Per quanto non sia scrittore politico ricordiamo la Vida de Marco Bruto (1644) e la seconda parte della Politica de Dios y gobierno de Cristo, (1655).
La Politica s’iscrive nell’ampia corrente dell’antimachiavellismo europeo, che aveva preso le mosse dall’opera di Giovanni Botero. Se Machiavelli aveva separato la politica dalla religione, attribuendo in certi casi alla seconda la funzione di strumento rispetto alla prima, Quevedo sottomette la politica alla religione. Nelle pagine che commentiamo l’affermazione di tale dipendenza è così recisa e intransigente da apparire paradossale: il re, secondo lo scrittore, deve essere imitatore di Cristo, anzi semplice esecutore della Sua volontà perché il vero re è Cristo stesso e il monarca umano il Suo vicario; il governo è un pesante fardello che deve essere sostenuto e sofferto minuto per minuto come un’amara passione; la cura regia non è in alcuna misura condivisibile né delegabile. La parte più viva del libro è proprio in quest’accentuazione stoica della cura o responsabilità quotidiana del regnare, e nella proclamazione della sua intrasferibilità, ciò che equivaleva a una condanna senza appello della prassi seicentesca dei favoriti.
L'ultima opera
L’ora di tutti e la fortuna con cervello, è una delle opere più significative della sua maturità di forse il capolavoro di Quevedo. L’ora di tutti é un’opera a cornice allegorico-mitologica: nel prologo Giove si lagna, di fronte al concilio degli Dei, dell’ingiustizia che governa il mondo, incarica la Fortuna di ristabilire ovunque, in un’ora predeterminata, la verità e la giustizia, e si compiace poi, nell’epilogo, dell’ordine morale ristabilito. Fra il prologo e l’epilogo trovano posto quaranta episodi aventi riferimento alle più disparate situazioni morali e politiche del mondo, che la Fortuna viene ad un certo punto a ribaltare, secondo le istruzioni ricevute. La critica ha notato come l’artificio letterario utilizzato da Quevedo abbia a fondamento il topos folkloristico del mondo alla rovescia; ma ha notato ugualmente come il ristabilimento della giustizia proclamato da Giove nel finale non sempre trovi rispondenza nel contesto concreto dei singoli episodi.

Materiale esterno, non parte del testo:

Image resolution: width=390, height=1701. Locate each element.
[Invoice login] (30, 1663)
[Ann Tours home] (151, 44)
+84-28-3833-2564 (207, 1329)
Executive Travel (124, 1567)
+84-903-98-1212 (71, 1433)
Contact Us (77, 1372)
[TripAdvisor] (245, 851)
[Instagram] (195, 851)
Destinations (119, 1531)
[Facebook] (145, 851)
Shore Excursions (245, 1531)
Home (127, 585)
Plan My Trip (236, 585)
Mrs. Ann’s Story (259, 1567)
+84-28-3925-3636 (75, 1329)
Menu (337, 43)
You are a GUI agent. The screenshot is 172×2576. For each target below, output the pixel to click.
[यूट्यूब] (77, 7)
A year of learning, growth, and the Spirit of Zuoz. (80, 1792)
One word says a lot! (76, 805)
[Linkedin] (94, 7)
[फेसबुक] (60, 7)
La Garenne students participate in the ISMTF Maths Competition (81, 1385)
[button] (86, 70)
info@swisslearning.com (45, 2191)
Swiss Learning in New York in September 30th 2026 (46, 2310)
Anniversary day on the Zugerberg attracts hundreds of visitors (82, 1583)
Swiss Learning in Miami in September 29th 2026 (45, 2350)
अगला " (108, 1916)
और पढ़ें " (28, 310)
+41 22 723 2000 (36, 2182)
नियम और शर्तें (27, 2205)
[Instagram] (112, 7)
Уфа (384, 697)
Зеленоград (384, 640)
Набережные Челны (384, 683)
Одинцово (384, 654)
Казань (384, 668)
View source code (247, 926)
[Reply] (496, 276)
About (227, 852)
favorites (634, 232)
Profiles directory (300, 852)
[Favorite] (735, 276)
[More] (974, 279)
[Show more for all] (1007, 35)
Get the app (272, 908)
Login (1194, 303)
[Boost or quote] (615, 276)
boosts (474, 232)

Sotto il velo della mitologia si cela il discorso dei principi, del dover essere, la lucida consapevolezza dell’inarrestabile decomposizione dell’ideale universalista ispanico, ma perfino dei dettagli tecnici della bancarotta che incombeva sulla Spagna per colpa di Olivares. Il danaro rappresenta sempre, certo, la peggiore insidia per l’etica della sua classe, ma appare altresì come «Circe, che tutto ciò che le si avvicina o di lei si innamora, lo muta in varie forme». Lo scrittore guarda con distacco i relitti della sua illusione aristocratico-cavalleresca; presagendo la disgrazia presso il favorito cui duri anni di prigioone nelle segrete del convento di Leòn, da cui uscirà solo pochi mesi prima della morte.